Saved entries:
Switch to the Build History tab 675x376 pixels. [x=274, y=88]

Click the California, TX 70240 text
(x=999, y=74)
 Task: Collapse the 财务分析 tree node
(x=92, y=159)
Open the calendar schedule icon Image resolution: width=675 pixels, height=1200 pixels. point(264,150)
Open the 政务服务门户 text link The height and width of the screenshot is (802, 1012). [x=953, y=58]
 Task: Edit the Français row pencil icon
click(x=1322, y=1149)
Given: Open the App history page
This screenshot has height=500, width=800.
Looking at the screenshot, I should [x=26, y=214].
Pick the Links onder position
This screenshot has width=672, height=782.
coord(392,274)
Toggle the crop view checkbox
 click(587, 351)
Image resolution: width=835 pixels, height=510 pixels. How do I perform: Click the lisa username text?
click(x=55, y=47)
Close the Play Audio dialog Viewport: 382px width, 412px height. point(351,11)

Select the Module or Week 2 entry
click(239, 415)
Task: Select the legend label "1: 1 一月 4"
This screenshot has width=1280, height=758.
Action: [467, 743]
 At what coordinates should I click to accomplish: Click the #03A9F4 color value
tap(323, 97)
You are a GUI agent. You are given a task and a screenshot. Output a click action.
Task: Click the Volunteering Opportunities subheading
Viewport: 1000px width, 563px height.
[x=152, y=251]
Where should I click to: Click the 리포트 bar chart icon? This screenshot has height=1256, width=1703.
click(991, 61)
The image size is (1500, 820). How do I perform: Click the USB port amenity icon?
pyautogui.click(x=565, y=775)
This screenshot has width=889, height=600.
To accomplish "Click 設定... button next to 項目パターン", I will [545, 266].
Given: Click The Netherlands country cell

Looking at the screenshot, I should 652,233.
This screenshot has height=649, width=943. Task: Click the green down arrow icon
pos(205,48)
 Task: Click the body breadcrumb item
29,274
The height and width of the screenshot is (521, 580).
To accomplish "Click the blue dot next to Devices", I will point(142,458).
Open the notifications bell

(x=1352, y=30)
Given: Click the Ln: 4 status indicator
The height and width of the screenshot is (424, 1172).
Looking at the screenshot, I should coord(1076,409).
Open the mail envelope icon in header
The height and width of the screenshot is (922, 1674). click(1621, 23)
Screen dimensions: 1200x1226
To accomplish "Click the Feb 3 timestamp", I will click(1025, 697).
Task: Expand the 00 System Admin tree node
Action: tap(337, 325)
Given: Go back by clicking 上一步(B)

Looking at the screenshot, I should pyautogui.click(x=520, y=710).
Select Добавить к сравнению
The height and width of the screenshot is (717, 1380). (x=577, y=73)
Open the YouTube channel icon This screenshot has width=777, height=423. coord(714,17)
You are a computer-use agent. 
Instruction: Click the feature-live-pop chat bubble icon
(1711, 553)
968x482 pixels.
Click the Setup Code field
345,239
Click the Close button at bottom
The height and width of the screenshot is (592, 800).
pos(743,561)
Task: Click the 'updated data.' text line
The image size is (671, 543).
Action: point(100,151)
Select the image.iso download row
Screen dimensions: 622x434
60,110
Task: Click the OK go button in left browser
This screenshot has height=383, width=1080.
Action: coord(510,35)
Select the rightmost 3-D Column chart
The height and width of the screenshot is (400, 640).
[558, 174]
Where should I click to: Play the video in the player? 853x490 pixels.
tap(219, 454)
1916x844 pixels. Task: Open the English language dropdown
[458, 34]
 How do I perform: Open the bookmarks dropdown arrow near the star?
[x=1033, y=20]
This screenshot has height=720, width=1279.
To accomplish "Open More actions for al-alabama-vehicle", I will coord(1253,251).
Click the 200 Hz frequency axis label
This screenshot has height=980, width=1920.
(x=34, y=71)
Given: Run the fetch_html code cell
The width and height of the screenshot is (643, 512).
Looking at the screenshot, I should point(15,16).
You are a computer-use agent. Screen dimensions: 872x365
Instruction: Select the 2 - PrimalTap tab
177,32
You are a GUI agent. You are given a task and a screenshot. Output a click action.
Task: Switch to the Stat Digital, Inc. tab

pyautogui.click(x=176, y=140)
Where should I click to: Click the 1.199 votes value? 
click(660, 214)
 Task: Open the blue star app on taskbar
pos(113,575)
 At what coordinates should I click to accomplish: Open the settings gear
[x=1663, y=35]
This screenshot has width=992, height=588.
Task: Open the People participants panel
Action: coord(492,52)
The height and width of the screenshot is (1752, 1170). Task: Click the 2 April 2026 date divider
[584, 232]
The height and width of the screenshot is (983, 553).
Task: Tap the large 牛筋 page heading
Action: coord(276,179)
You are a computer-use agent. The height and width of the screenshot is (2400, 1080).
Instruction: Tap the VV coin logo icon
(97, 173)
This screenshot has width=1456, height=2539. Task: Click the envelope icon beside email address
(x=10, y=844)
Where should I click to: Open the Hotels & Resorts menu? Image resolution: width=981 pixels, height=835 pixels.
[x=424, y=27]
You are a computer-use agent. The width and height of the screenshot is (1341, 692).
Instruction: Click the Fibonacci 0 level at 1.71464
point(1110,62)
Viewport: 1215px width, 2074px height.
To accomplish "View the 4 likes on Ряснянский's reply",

> **What you should do**
All entries are to be repeated exactly and completely.

> **Exercise answer**
Switch to the Build History tab 675x376 pixels. [x=274, y=88]

Click the California, TX 70240 text
(x=999, y=74)
 Task: Collapse the 财务分析 tree node
(x=92, y=159)
Open the calendar schedule icon Image resolution: width=675 pixels, height=1200 pixels. point(264,150)
Open the 政务服务门户 text link The height and width of the screenshot is (802, 1012). [x=953, y=58]
 Task: Edit the Français row pencil icon
click(x=1322, y=1149)
Given: Open the App history page
This screenshot has height=500, width=800.
Looking at the screenshot, I should [x=26, y=214].
Pick the Links onder position
This screenshot has width=672, height=782.
coord(392,274)
Toggle the crop view checkbox
 click(587, 351)
Image resolution: width=835 pixels, height=510 pixels. How do I perform: Click the lisa username text?
click(x=55, y=47)
Close the Play Audio dialog Viewport: 382px width, 412px height. point(351,11)

Select the Module or Week 2 entry
click(239, 415)
Task: Select the legend label "1: 1 一月 4"
This screenshot has width=1280, height=758.
Action: [467, 743]
 At what coordinates should I click to accomplish: Click the #03A9F4 color value
tap(323, 97)
You are a GUI agent. You are given a task and a screenshot. Output a click action.
Task: Click the Volunteering Opportunities subheading
Viewport: 1000px width, 563px height.
[x=152, y=251]
Where should I click to: Click the 리포트 bar chart icon? This screenshot has height=1256, width=1703.
click(991, 61)
The image size is (1500, 820). How do I perform: Click the USB port amenity icon?
pyautogui.click(x=565, y=775)
This screenshot has width=889, height=600.
To accomplish "Click 設定... button next to 項目パターン", I will [545, 266].
Given: Click The Netherlands country cell

Looking at the screenshot, I should 652,233.
This screenshot has height=649, width=943. Task: Click the green down arrow icon
pos(205,48)
 Task: Click the body breadcrumb item
29,274
The height and width of the screenshot is (521, 580).
To accomplish "Click the blue dot next to Devices", I will point(142,458).
Open the notifications bell

(x=1352, y=30)
Given: Click the Ln: 4 status indicator
The height and width of the screenshot is (424, 1172).
Looking at the screenshot, I should coord(1076,409).
Open the mail envelope icon in header
The height and width of the screenshot is (922, 1674). click(1621, 23)
Screen dimensions: 1200x1226
To accomplish "Click the Feb 3 timestamp", I will click(1025, 697).
Task: Expand the 00 System Admin tree node
Action: tap(337, 325)
Given: Go back by clicking 上一步(B)

Looking at the screenshot, I should pyautogui.click(x=520, y=710).
Select Добавить к сравнению
The height and width of the screenshot is (717, 1380). (x=577, y=73)
Open the YouTube channel icon This screenshot has width=777, height=423. coord(714,17)
You are a computer-use agent. 
Instruction: Click the feature-live-pop chat bubble icon
(1711, 553)
968x482 pixels.
Click the Setup Code field
345,239
Click the Close button at bottom
The height and width of the screenshot is (592, 800).
pos(743,561)
Task: Click the 'updated data.' text line
The image size is (671, 543).
Action: point(100,151)
Select the image.iso download row
Screen dimensions: 622x434
60,110
Task: Click the OK go button in left browser
This screenshot has height=383, width=1080.
Action: coord(510,35)
Select the rightmost 3-D Column chart
The height and width of the screenshot is (400, 640).
[558, 174]
Where should I click to: Play the video in the player? 853x490 pixels.
tap(219, 454)
1916x844 pixels. Task: Open the English language dropdown
[458, 34]
 How do I perform: Open the bookmarks dropdown arrow near the star?
[x=1033, y=20]
This screenshot has height=720, width=1279.
To accomplish "Open More actions for al-alabama-vehicle", I will coord(1253,251).
Click the 200 Hz frequency axis label
This screenshot has height=980, width=1920.
(x=34, y=71)
Given: Run the fetch_html code cell
The width and height of the screenshot is (643, 512).
Looking at the screenshot, I should point(15,16).
You are a computer-use agent. Screen dimensions: 872x365
Instruction: Select the 2 - PrimalTap tab
177,32
You are a GUI agent. You are given a task and a screenshot. Output a click action.
Task: Switch to the Stat Digital, Inc. tab

pyautogui.click(x=176, y=140)
Where should I click to: Click the 1.199 votes value? 
click(660, 214)
 Task: Open the blue star app on taskbar
pos(113,575)
 At what coordinates should I click to accomplish: Open the settings gear
[x=1663, y=35]
This screenshot has width=992, height=588.
Task: Open the People participants panel
Action: coord(492,52)
The height and width of the screenshot is (1752, 1170). Task: Click the 2 April 2026 date divider
[584, 232]
The height and width of the screenshot is (983, 553).
Task: Tap the large 牛筋 page heading
Action: coord(276,179)
You are a computer-use agent. The height and width of the screenshot is (2400, 1080).
Instruction: Tap the VV coin logo icon
(97, 173)
This screenshot has width=1456, height=2539. Task: Click the envelope icon beside email address
(x=10, y=844)
Where should I click to: Open the Hotels & Resorts menu? Image resolution: width=981 pixels, height=835 pixels.
[x=424, y=27]
You are a computer-use agent. The width and height of the screenshot is (1341, 692).
Instruction: Click the Fibonacci 0 level at 1.71464
point(1110,62)
Viewport: 1215px width, 2074px height.
To accomplish "View the 4 likes on Ряснянский's reply",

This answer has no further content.